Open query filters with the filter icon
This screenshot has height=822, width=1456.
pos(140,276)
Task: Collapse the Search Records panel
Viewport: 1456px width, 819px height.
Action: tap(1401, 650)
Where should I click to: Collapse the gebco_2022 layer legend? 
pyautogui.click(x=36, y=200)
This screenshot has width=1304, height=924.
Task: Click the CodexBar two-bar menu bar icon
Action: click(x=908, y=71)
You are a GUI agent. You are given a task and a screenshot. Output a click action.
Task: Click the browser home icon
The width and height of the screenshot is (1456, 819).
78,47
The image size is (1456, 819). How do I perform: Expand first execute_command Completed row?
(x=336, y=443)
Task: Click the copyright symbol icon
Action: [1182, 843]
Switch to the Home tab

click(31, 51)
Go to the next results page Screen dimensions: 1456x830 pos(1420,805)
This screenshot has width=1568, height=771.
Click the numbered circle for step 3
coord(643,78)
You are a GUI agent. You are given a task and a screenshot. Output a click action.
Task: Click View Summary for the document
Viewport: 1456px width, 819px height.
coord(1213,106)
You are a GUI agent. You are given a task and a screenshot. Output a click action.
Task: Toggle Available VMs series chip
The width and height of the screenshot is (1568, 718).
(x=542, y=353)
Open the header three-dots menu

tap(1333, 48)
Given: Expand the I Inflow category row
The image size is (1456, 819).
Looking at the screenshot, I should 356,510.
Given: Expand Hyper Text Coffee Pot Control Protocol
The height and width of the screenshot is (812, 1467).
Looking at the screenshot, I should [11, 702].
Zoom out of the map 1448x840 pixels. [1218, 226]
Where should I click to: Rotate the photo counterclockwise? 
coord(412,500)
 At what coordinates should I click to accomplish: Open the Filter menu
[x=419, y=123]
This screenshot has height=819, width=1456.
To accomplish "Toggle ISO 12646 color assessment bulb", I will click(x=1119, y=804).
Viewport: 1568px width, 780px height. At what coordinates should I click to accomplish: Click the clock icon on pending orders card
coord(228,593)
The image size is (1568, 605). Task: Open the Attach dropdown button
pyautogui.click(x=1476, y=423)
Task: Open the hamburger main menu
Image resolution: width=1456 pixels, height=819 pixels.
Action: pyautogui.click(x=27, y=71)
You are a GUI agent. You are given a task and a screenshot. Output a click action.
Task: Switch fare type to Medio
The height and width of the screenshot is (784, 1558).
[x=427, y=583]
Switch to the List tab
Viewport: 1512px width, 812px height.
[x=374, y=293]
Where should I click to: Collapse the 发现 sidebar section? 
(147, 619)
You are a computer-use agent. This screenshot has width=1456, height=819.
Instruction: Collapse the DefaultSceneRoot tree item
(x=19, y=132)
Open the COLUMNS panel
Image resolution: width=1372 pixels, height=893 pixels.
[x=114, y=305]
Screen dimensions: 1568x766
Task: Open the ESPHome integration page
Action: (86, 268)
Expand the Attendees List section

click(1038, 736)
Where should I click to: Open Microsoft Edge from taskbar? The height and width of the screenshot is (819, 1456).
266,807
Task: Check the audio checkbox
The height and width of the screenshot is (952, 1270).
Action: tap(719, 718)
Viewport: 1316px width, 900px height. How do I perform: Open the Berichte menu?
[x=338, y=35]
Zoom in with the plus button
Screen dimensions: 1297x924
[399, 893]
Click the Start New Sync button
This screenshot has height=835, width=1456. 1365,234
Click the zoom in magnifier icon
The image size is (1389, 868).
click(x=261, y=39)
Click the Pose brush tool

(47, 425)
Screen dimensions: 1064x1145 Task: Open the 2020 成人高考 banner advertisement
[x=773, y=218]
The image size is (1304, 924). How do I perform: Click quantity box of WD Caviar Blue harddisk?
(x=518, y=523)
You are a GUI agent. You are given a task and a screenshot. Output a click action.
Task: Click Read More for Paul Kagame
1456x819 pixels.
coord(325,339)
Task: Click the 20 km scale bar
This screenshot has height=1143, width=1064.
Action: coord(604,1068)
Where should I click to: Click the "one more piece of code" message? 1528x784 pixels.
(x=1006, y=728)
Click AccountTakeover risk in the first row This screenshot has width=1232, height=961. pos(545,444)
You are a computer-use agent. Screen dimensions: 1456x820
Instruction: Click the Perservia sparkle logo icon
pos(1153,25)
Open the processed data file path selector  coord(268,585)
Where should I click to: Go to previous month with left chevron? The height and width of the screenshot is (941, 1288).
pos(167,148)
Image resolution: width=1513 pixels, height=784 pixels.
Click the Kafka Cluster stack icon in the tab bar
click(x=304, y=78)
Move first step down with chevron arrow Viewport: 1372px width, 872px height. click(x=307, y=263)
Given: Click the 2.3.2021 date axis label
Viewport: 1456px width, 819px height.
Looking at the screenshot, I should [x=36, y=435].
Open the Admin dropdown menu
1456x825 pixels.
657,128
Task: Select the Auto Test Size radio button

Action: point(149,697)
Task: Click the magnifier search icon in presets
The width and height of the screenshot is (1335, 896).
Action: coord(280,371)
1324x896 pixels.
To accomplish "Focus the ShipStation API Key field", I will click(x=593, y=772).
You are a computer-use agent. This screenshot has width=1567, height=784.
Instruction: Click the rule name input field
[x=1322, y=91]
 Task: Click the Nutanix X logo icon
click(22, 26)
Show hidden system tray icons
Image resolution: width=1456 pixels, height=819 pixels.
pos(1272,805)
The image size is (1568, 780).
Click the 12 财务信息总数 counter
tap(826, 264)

^^^^^^^^

WHAT IS REQUIRED: All of the data shown above should be printed exactly as given.

SOLUTION:
Open query filters with the filter icon
This screenshot has height=822, width=1456.
pos(140,276)
Task: Collapse the Search Records panel
Viewport: 1456px width, 819px height.
Action: tap(1401, 650)
Where should I click to: Collapse the gebco_2022 layer legend? 
pyautogui.click(x=36, y=200)
This screenshot has width=1304, height=924.
Task: Click the CodexBar two-bar menu bar icon
Action: click(x=908, y=71)
You are a GUI agent. You are given a task and a screenshot. Output a click action.
Task: Click the browser home icon
The width and height of the screenshot is (1456, 819).
78,47
The image size is (1456, 819). How do I perform: Expand first execute_command Completed row?
(x=336, y=443)
Task: Click the copyright symbol icon
Action: [1182, 843]
Switch to the Home tab

click(31, 51)
Go to the next results page Screen dimensions: 1456x830 pos(1420,805)
This screenshot has width=1568, height=771.
Click the numbered circle for step 3
coord(643,78)
You are a GUI agent. You are given a task and a screenshot. Output a click action.
Task: Click View Summary for the document
Viewport: 1456px width, 819px height.
coord(1213,106)
You are a GUI agent. You are given a task and a screenshot. Output a click action.
Task: Toggle Available VMs series chip
The width and height of the screenshot is (1568, 718).
(x=542, y=353)
Open the header three-dots menu

tap(1333, 48)
Given: Expand the I Inflow category row
The image size is (1456, 819).
Looking at the screenshot, I should 356,510.
Given: Expand Hyper Text Coffee Pot Control Protocol
The height and width of the screenshot is (812, 1467).
Looking at the screenshot, I should [11, 702].
Zoom out of the map 1448x840 pixels. [1218, 226]
Where should I click to: Rotate the photo counterclockwise? 
coord(412,500)
 At what coordinates should I click to accomplish: Open the Filter menu
[x=419, y=123]
This screenshot has height=819, width=1456.
To accomplish "Toggle ISO 12646 color assessment bulb", I will click(x=1119, y=804).
Viewport: 1568px width, 780px height. At what coordinates should I click to accomplish: Click the clock icon on pending orders card
coord(228,593)
The image size is (1568, 605). Task: Open the Attach dropdown button
pyautogui.click(x=1476, y=423)
Task: Open the hamburger main menu
Image resolution: width=1456 pixels, height=819 pixels.
Action: pyautogui.click(x=27, y=71)
You are a GUI agent. You are given a task and a screenshot. Output a click action.
Task: Switch fare type to Medio
The height and width of the screenshot is (784, 1558).
[x=427, y=583]
Switch to the List tab
Viewport: 1512px width, 812px height.
[x=374, y=293]
Where should I click to: Collapse the 发现 sidebar section? 
(147, 619)
You are a computer-use agent. This screenshot has width=1456, height=819.
Instruction: Collapse the DefaultSceneRoot tree item
(x=19, y=132)
Open the COLUMNS panel
Image resolution: width=1372 pixels, height=893 pixels.
[x=114, y=305]
Screen dimensions: 1568x766
Task: Open the ESPHome integration page
Action: (86, 268)
Expand the Attendees List section

click(1038, 736)
Where should I click to: Open Microsoft Edge from taskbar? The height and width of the screenshot is (819, 1456).
266,807
Task: Check the audio checkbox
The height and width of the screenshot is (952, 1270).
Action: tap(719, 718)
Viewport: 1316px width, 900px height. How do I perform: Open the Berichte menu?
[x=338, y=35]
Zoom in with the plus button
Screen dimensions: 1297x924
[399, 893]
Click the Start New Sync button
This screenshot has height=835, width=1456. 1365,234
Click the zoom in magnifier icon
The image size is (1389, 868).
click(x=261, y=39)
Click the Pose brush tool

(47, 425)
Screen dimensions: 1064x1145 Task: Open the 2020 成人高考 banner advertisement
[x=773, y=218]
The image size is (1304, 924). How do I perform: Click quantity box of WD Caviar Blue harddisk?
(x=518, y=523)
You are a GUI agent. You are given a task and a screenshot. Output a click action.
Task: Click Read More for Paul Kagame
1456x819 pixels.
coord(325,339)
Task: Click the 20 km scale bar
This screenshot has height=1143, width=1064.
Action: coord(604,1068)
Where should I click to: Click the "one more piece of code" message? 1528x784 pixels.
(x=1006, y=728)
Click AccountTakeover risk in the first row This screenshot has width=1232, height=961. pos(545,444)
You are a computer-use agent. Screen dimensions: 1456x820
Instruction: Click the Perservia sparkle logo icon
pos(1153,25)
Open the processed data file path selector  coord(268,585)
Where should I click to: Go to previous month with left chevron? The height and width of the screenshot is (941, 1288).
pos(167,148)
Image resolution: width=1513 pixels, height=784 pixels.
Click the Kafka Cluster stack icon in the tab bar
click(x=304, y=78)
Move first step down with chevron arrow Viewport: 1372px width, 872px height. click(x=307, y=263)
Given: Click the 2.3.2021 date axis label
Viewport: 1456px width, 819px height.
Looking at the screenshot, I should [x=36, y=435].
Open the Admin dropdown menu
1456x825 pixels.
657,128
Task: Select the Auto Test Size radio button

Action: point(149,697)
Task: Click the magnifier search icon in presets
The width and height of the screenshot is (1335, 896).
Action: coord(280,371)
1324x896 pixels.
To accomplish "Focus the ShipStation API Key field", I will click(x=593, y=772).
You are a computer-use agent. This screenshot has width=1567, height=784.
Instruction: Click the rule name input field
[x=1322, y=91]
 Task: Click the Nutanix X logo icon
click(22, 26)
Show hidden system tray icons
Image resolution: width=1456 pixels, height=819 pixels.
pos(1272,805)
The image size is (1568, 780).
Click the 12 财务信息总数 counter
tap(826, 264)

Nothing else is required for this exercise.